Wednesday, December 19, 2007

Praise the Lord ? and the armed guard


By DAVID REINHARD

What can you say about the recent slaughter at a mega-church and missionary training center in Colorado?

What can you say when a 24-year-old man who said he "hates" Christians shoots two twenty-somethings dead at the Youth With a Mission office in Arvada, before killing two teenage girls at the New Life Church in Colorado Springs? That we'll never have an ample explanation for such blood-soaked depravity this side of paradise? Yes. That a special wickedness is afoot in the world when this kind of evil runs amok in a house of God? Surely. That there's a savage irony in the fact that Sunday's violence was visited upon people preparing for Christmas, the birthday of the Prince of Peace? Too true.

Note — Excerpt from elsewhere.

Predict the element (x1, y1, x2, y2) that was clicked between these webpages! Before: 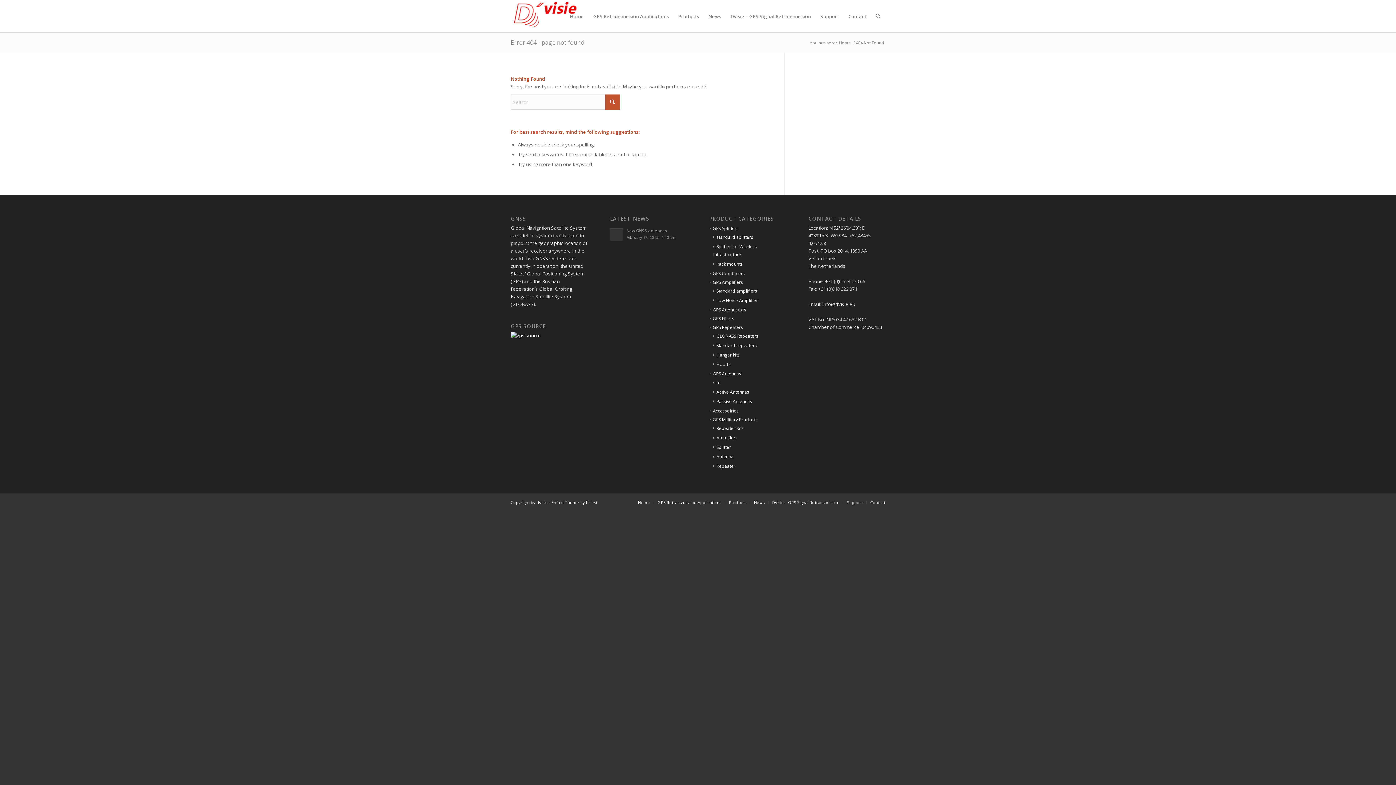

Yes, all that, but also this: Thank God the New Life Church in Colorado Springs was not a gun-free zone. Thank God volunteer security guard Jeanne Assam was licensed to carry a weapon. Thank God she used her gun to stop Matthew Murray. Yes, thank God.

Murray arrived at New Life Church, according to Colorado Springs police Sgt. Jeff Johnson, with two handguns, an assault rifle and more than 1,000 rounds of ammunition. How many more dead would there have been if the New Life Church had been a gun-free zone and the rampaging Murray had been the only one armed last Sunday? Fifty? One hundred? A few hundred? And how many maimed and wounded?

After a reporter asked if she felt like a hero, Assam simply said, "I wasn't just going to wait for (Murray) to do further damage."

We'd all do well to think about New Life Church and Jeanne Assam the next time somebody reflexively pontificates on the glories of gun-free zones or frets about law-abiding citizens licensed to pack heat.

A church would seem to be the last place where you'd need people carrying concealed weapons. It's the kind of place you wouldn't consider declaring a gun-free zone, because—well, because it's a place of peace and worship. But would the folks at New Life have been better off if their only recourse had been to call 911 and wait for the SWAT teams to arrive? Or were they fortunate that Assam had a gun because some of the church's 15 to 20 volunteer security people have licenses to carry weapons and are armed?

The answer is obvious unless you're willing to sacrifice innocents to a faith-based, fact-challenged, gun-control ideology that trusts gun-free zones and fears concealed-weapons permits. The answer is obvious unless you favor sending more lambs to the slaughter.

Here's an even easier question: Would the New Life Church victims be alive today if somebody at the Youth With a Mission office in Arvada had been armed when a hate-filled and hell-bent Murray came calling earlier that day?

Carrying a concealed weapon is, of course, not for everyone. I get as nervous as the next city or suburb slicker when it comes to guns. I can't imagine shooting anything but my foot or innocent bystanders in a crisis situation. But the knee-knocking of gun-phobias and grandstanding of gun-control zealots shouldn't keep law-abiding—and gun-competent—individuals from protecting themselves and the rest of us.

They're probably up to the task. The volunteer security folks at New Life were organized before Sunday's mayhem. Assam had served as a police officer in the 1990s. Of course, not everyone with a licensed concealed weapon will have her experience, but that's hardly the point. Their presence certainly beats the alternative of letting a weapons-laden madman mow down more people.

The facts are clear: The problem's not people with concealed-weapons permits and concealed weapons. The problem is people who don't apply for concealed-weapons permits and aren't particularly attentive to gun-free zone boundaries.

In short, it's not the gun, but who's toting the gun.

Of course, most of us know this. As Alan Ladd said in the 1953 Western "Shane," "A gun is a tool, Marian, as good or as bad as the man using it."